MATERIAL TO PROCESS =>
-.-.-

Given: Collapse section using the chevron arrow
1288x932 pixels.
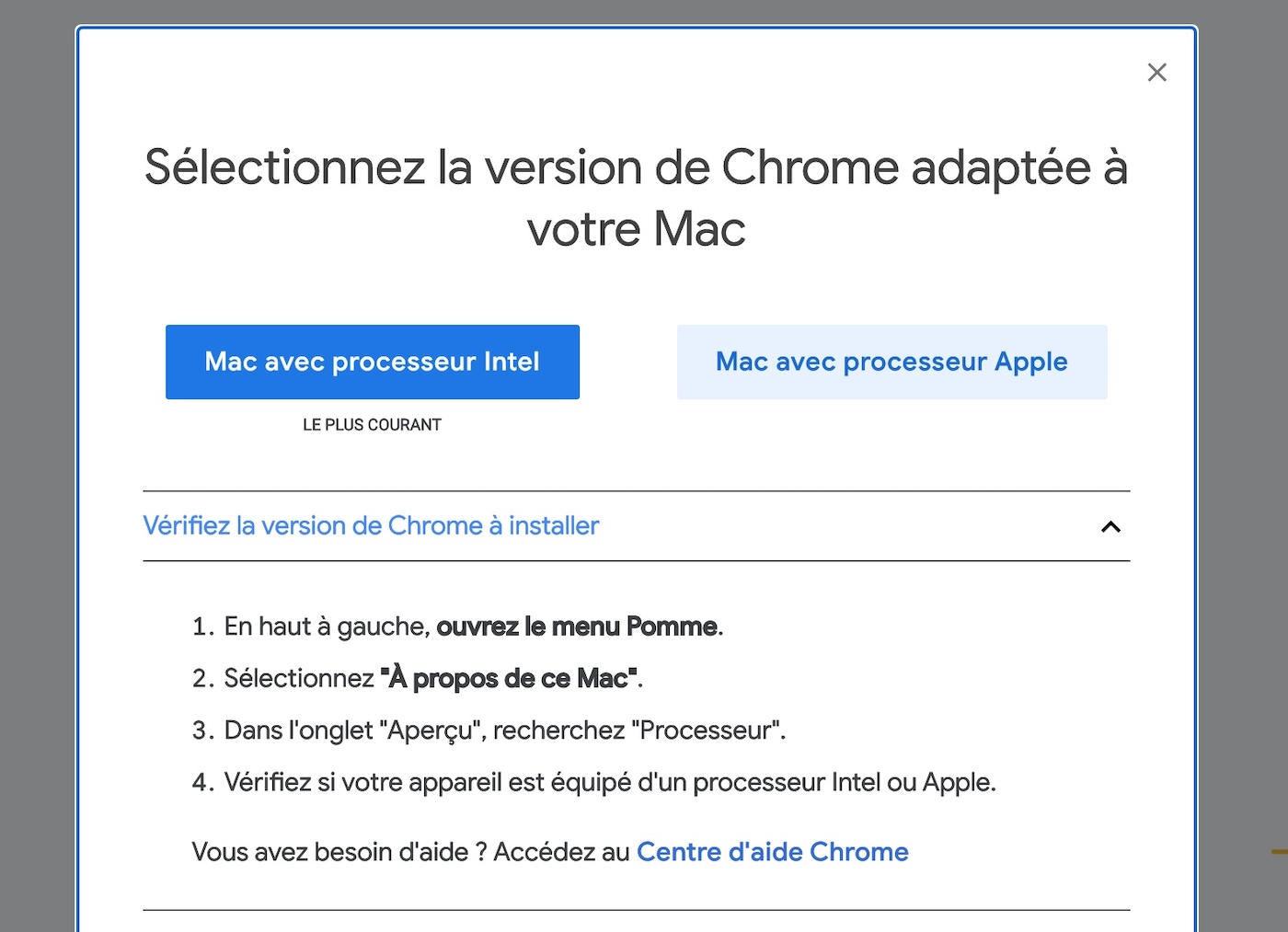Looking at the screenshot, I should [1110, 527].
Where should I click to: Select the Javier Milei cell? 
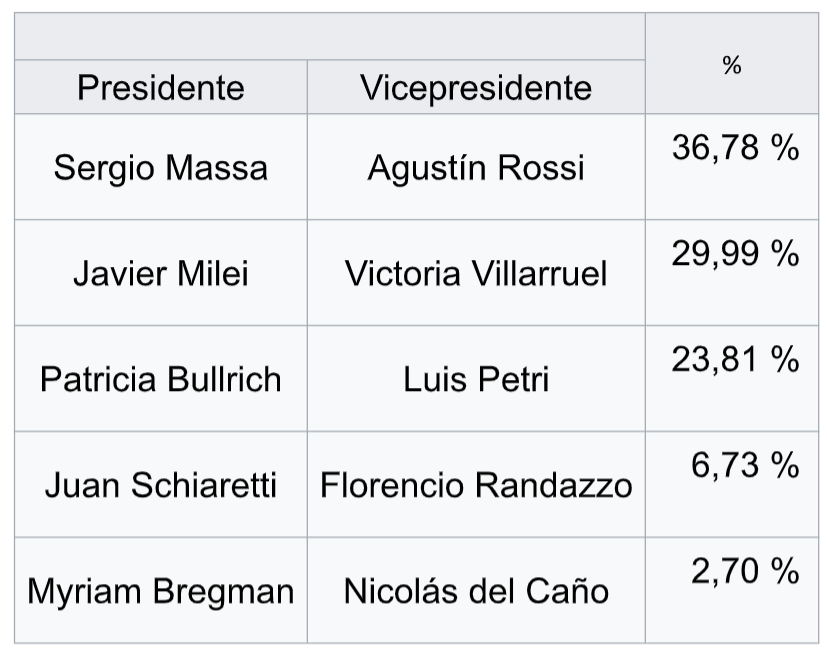(160, 273)
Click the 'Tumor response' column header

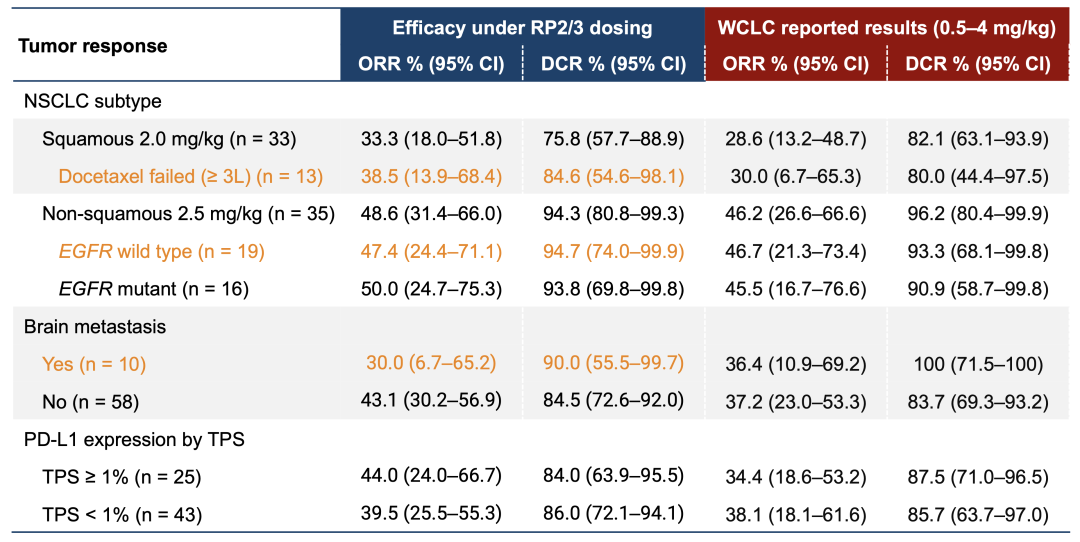[x=93, y=46]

-.-.-

Write out the listing above in full, word for word, with no pictures.

WRITTEN SOLUTION =>
Given: Collapse section using the chevron arrow
1288x932 pixels.
Looking at the screenshot, I should [1110, 527].
Where should I click to: Select the Javier Milei cell? 
(160, 273)
Click the 'Tumor response' column header

[x=93, y=46]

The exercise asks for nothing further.